**DIRECTIONS:**
Copy out the rows word for word, from the line containing "Given: Select RawSome Healthy Meals & Juice" down to the line containing "The width and", including both of those lines.

**TASK DATA:**
━━━━━━━━━━━━━━━━━━━━━━━━━━━━━━

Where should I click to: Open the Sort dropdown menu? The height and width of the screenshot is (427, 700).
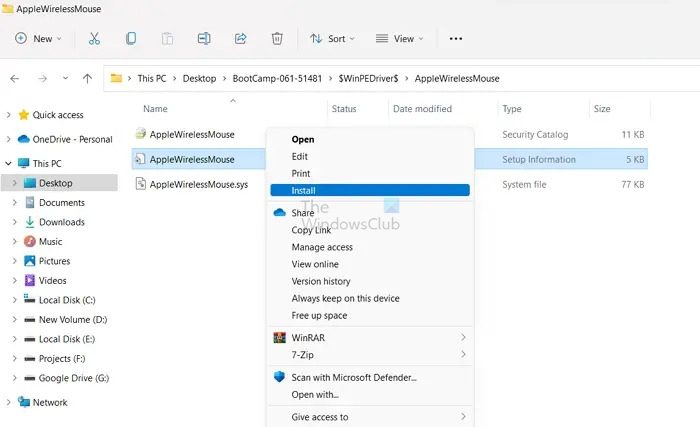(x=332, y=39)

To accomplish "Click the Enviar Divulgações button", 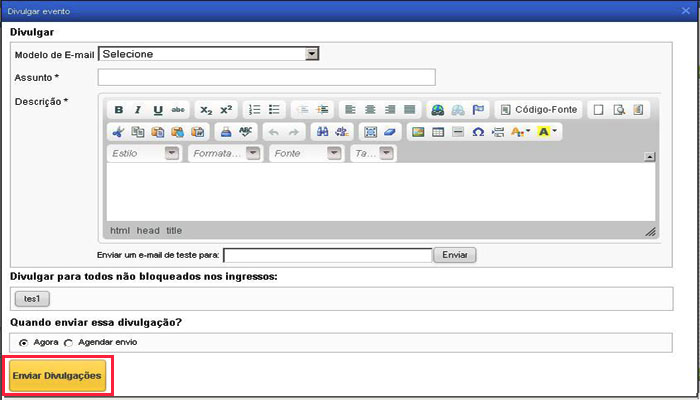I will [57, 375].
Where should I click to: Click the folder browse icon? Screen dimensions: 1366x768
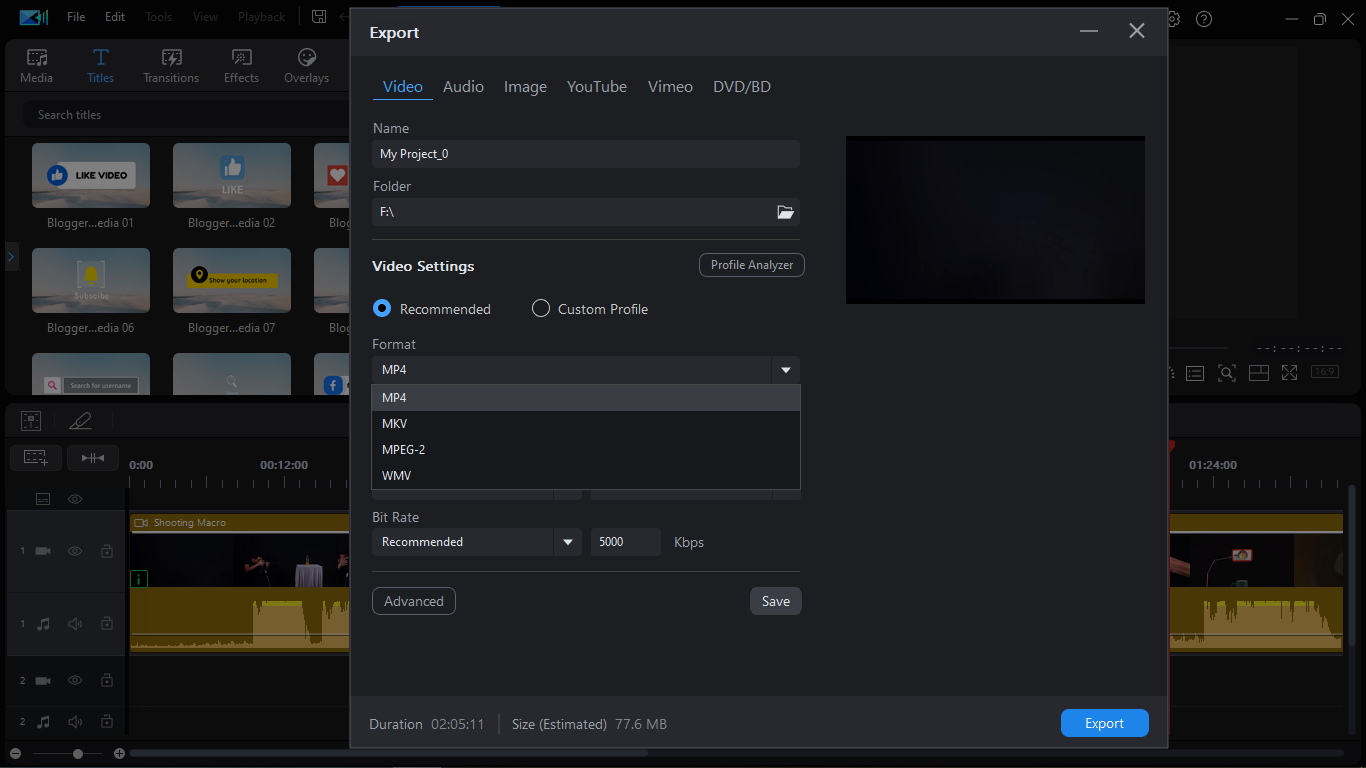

━━━━━━━━━━━━━━━━━━━━━━━━━━━━━━

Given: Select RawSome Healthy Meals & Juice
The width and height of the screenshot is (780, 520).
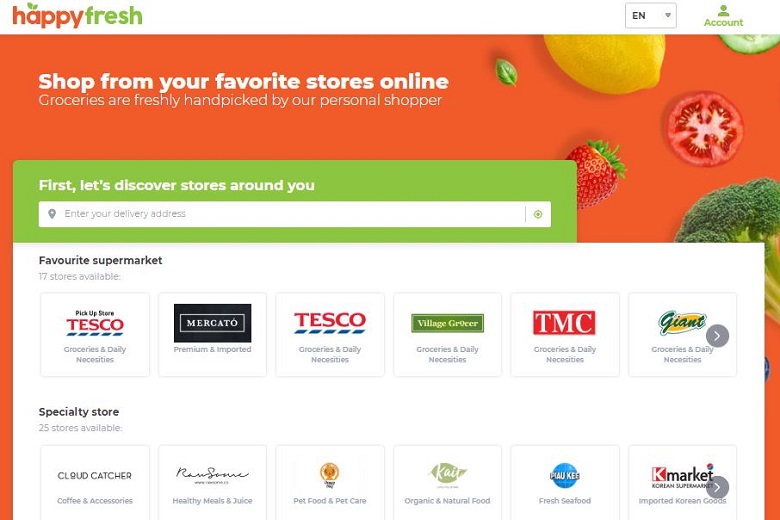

━━━━━━━━━━━━━━━━━━━━━━━━━━━━━━

**EXPECTED ANSWER:**
Given: Select RawSome Healthy Meals & Juice
The width and height of the screenshot is (780, 520).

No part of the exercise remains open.